「本を売る読者」の視点

30数年勤務した出版社を辞めてから、そろそろ1年半。
 
いろいろな巡り合わせがあって、今では東京都北区にある自宅の一部を「しかのいえ」の名で開放し、スペースレンタルや、様々なイベント、ストレッチサロン、色えんぴつ画教室、リコーダー教室、出版関係のサポート業務などをしている。

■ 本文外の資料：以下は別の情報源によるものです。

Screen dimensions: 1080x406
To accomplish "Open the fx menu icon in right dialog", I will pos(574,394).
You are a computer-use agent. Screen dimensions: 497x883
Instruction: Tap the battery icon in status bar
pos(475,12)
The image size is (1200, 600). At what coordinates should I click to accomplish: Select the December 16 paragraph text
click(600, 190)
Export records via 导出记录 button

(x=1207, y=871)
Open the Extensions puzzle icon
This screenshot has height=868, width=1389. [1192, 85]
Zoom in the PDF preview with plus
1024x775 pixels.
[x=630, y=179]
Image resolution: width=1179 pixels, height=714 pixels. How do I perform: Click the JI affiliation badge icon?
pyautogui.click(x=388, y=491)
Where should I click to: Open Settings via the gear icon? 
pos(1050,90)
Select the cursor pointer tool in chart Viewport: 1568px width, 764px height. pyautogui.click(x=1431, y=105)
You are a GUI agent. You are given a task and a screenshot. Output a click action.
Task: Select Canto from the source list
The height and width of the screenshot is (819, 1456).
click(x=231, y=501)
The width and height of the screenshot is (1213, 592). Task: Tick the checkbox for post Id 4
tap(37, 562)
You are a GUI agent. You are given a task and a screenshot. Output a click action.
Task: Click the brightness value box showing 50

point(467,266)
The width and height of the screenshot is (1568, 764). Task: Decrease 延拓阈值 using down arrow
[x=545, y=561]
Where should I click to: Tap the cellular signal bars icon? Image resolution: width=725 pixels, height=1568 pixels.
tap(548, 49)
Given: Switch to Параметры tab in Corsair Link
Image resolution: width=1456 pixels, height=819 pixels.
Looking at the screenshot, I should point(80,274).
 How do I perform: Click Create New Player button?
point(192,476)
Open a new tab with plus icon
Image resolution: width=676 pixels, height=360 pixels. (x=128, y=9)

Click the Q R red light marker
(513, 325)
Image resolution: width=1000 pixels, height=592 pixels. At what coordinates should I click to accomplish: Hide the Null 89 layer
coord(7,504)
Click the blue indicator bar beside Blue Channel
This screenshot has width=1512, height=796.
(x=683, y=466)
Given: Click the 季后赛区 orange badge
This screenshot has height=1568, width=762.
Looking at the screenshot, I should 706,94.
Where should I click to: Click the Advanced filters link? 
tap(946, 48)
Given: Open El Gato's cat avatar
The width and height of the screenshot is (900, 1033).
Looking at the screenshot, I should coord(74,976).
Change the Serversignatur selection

この7月からは、自宅の一室を別途新たに開放して、本とお茶を売る小さなスペースも設けた。 
 
住み開き本屋「しかのいえ本の茶屋」だ。

「住み開き」とは、この言葉を発明したアサダワタル氏によればプライベートなスペースの一部を時間限定で外部に開き、そこでイベントや会合、マルシェなど、あれこれしてみること。
 
アサダ氏曰く、すると……
 
「小さなコミュニティが生まれ、自分の仕事や趣味の活動が他者へと自然にかつ確実に共有されていくのだ。そこでは無論、金の縁ではなく、血縁でもなく、もはや地縁でも会社の縁でもない、それらが有機的に絡み合う『第三の縁』が結ばれるのだ」(『住み開き』筑摩書房・アサダワタル著・2012年刊・P14)。
 
しかのいえ本の茶屋という住み開き空間でも、様々な縁が錯綜し、新たな結びつきも生まれつつある。
  
すべて、旧知の方々や新たに知り合った地域の方々からのお力添えがあってこそ。
 
本当にもったいないこと、ありがたいこと。
 
感謝の一言に尽きる。
 

 
長年勤めてきた会社を辞めた経緯について、これまで私は仕事の関係者や、知人友人に対してできるだけ正直に語ってきた。
 
主な退社の理由はまず2つ。
 
①自分自身の業績不振と、
②事態を改善するために必要な人的・時間的コストが私の「持ち分」を超過していたことだ。
 
会社が私に期待していたものを実現するために、私には恥ずかしながら眠らずにすべての時間を使うか、来世分の時間を前借するくらいしか手が無かった。
 
そして説明の必要に応じて、私はここにもうひとつの理由を付け足した。
 
古参のスタッフであり会社の役員でもあった私には、共に働くスタッフが煮詰まって、たとえば来世がどうしたこうしたというような戯言を持ち出さずに済むように、抜本的なイノベーションを起こす道筋を率先して探る責任もあった。
 
私は、それにも失敗したのだと。
 
役員としての自分は、現場のスタッフとしての自分に安心して働ける居場所を用意してやれなかった。
 
自分で自分の尻を蹴っ飛ばし、自分自身を会社の外に放り出すしかなかったのだ……
 
こうして書いてみると何とも寒々しい話だし、忸怩たる思いと共に悔しさを拭い切れない。
 
大学の学部を卒業後、人生の最も活動的な期間の大部分を使って取り組んできた仕事から、まるで生木を裂くようにこの身を引きはがした。
 
言葉にならず、まだ沸騰し続けている思いもある。
 
しかし、だ。
 
私と同じような選択を迫られた人や、業界の中に踏みとどまりながらも突破口を見いだせず苦悶している人も少なくないのではないか?
 
出版社の外に身を置き、ある程度の時間が経ってみると、そんな気がしてならない。
 
「出版不況」と言われ始めて既に四半世紀近くが経過した。
 
この間、本屋さんの数も紙の本の売り上げも半分くらいに減り、なお減り続けている。
 
最早、不可逆的な「傾向」と言ってもいいような業績の全体的な右肩下がりによって、街角からは小さな本屋さんが次々と姿を消し、私たちの日々の暮らしと「本」の接点も日増しに減っていっているように見える。
 
でも、出版社の中にいた者としてこれだけは断言できるけれど、作り手にも売り手にも怠けている人なんてほとんどいないのだ。
 
実力の差や仕事の上手い下手こそあれど、かつての私がそうだったように、みんなシャカリキになって働いている。
 
それでもまだ足りない。
 
足りなくて止らない右肩下がりだからこそ、本当に恐ろしい。
 
そうではないか?
 
もちろん1年半前の私と同じように、業界全体で眠らないとか、来世から時間を前借するようなわけにもいかない。
 
がんばりたくてもがんばりようがない。